Coffee is up 25% for second quarter in a row. The Baltic Dry index of global freight prices has surged 40% to add to 50% and 65% rises in previous two quarters, while China’s woes have seen iron ore slump 45%, which will be its worst quarter on record.
“We still see inflation as a risk, but our base case is that it will be transitory and come back to more normal levels during next year,” said Osman Sattar, S&P Global (NYSE:SPGI)’s Director for EMEA Financial Institutions.
But companies face pressure on margins as higher energy prices are locked into next year’s bills.
ROTATE TO VALUE
U.S. Futures suggested a risk-friendlier mood could return on Wall Street. S&P 500 e-minis were up 0.6% and those for the Nasdaq were up 0.8% after that index had been pounded 3.6% on Tuesday by heavy tech stock selling. (N)
China’s worsening power crunch pushed investors out of Chinese stocks vulnerable to factory shutdowns, including chemicals and steelmaking, even as the country’s economic planning agency sought to reassure residents and businesses.
Debt saddled property giant China Evergrande’s shares leapt 15% though after it said it planned to sell a 9.99 billion yuan ($1.5 billion) stake in Shengjing Bank.
Investors are waiting to see whether the developer makes an overdue interest payment on a dollar bond and S&P said another major property firm, Fantasia, was also at risk of default.

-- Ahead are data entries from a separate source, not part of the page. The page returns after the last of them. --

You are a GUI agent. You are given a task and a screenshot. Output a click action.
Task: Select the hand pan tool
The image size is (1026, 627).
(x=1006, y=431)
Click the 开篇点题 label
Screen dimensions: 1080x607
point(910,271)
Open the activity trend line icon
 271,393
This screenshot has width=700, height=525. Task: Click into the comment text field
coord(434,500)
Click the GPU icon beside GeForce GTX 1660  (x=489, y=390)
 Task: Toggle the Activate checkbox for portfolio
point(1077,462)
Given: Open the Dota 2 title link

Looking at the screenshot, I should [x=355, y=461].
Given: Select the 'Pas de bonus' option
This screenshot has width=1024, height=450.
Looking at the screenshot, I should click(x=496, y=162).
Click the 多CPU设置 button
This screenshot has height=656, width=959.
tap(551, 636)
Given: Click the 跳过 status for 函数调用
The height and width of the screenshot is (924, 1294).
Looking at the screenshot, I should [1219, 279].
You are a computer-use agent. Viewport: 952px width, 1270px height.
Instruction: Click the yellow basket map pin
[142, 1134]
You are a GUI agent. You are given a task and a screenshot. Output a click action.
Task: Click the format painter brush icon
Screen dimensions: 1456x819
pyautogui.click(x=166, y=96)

Benchmark 10-year U.S. rates have gained 25 basis points in five sessions but inched down in Europe to 1.5097%, having topped 1.54% – the highest since mid-June – the day before.
“We think (10-year Treasury yields) are likely to around 1.5% to 1.75%, so they obviously still have room to go,” said Daniel Lam, senior cross-asset strategist at Standard Chartered (OTC:SCBFF).
Lam said the rise in yields was driven by the fact the United States looked set to start tapering its massive asset purchases by the end of this year.
Oil prices dropped having touched a near three-year high the day before. Brent crude fell 1.8% to $77.67 per barrel U.S. crude dipped 1.75% to $73.97 a barrel.
Gold edged higher with the spot price at $1,739.5 an ounce, up 0.4% from the seven-week low hit the day before as higher yields hurt demand for the non-interest bearing asset.